Monday, March 12, 2007

SETTING THE TABLE OF WIRELESS CARRIERS

SETTING THE TABLE OF WIRELESS CARRIERS

For traditional reasons, one is tempted to think wireless carriers should and tend to concentrate on their telephony functions[1]. They’d only be building beautiful houses without anyone setting the table for humans to really live in them. Content provision, especially for premium services, is as much valuable as revenue from telephony.

But one doesn’t just set anything on the table for the house; it has to be the right food and a healthy diet.

Before the video and film censors board was established any and everything was fed to the masses which provoked reaction from the general public who were stuck to public televised offerings from NTA. Same could happen to our wireless carriers if proactive steps are not taken to, at least, to set guidelines for what could be defined as content on their networks.

For one, you’ll agree with me that content with insulting sexual innuendoes and affiliation would get a failing grade. Tribal and racial slurs for another. Politically motivated and inciting campaigns fall into this class also. There are classes of films rated as for Adults only, for the eighteen and above, those that must be viewed with parental guidance etc. It would be appropriate for such assessment to be introduced into this medium, the mobile medium[2].

Appropriate safety measures, government initiated or self-regulating schemes from our national carriers, can and should be put in place now more than ever when the mobile landscape still seems virgin, where it concerns content provision and content provision issues.
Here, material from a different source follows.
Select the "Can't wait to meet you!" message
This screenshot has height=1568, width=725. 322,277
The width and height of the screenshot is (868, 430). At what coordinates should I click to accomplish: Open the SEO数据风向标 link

If we throw a coin, heads the government wins, tail self-regulation from wireless carriers gets the vote, what face will we see? What face would you want to see? Much more at stake is the question of who pays for establishing content assessing policies before deployment, whether carried out independently or interdependently. He who pays the piper dictates the tunes!

These are problems that must addressed to avoid consumer backlash and a possibly harakiried resort to face-saving short-term solutions, to keep the industry safe from abuse, whether financial (as the recently purported Celtel promo), sexual, or political; whether self-regulated by the wireless carriers or a governmental instrument, the essential is that a defined framework should be seen to exist.

Footers:

[1].Those who are familiar with Nitel (now Transcorp!) will tell you that saturation of the telephony channel will come soon or late.

[2].Celtel has a rudiment of required guidelines on their website. http://www.ng.celtel.com/en/wasp-resources/index.html. You can click on the content provider, local or international links. As for Glo and MTN, I didn’t find any reference to content or valued services. I tried writing to the Glo customer care centre from the website, the attempt failed. This is not the first time too.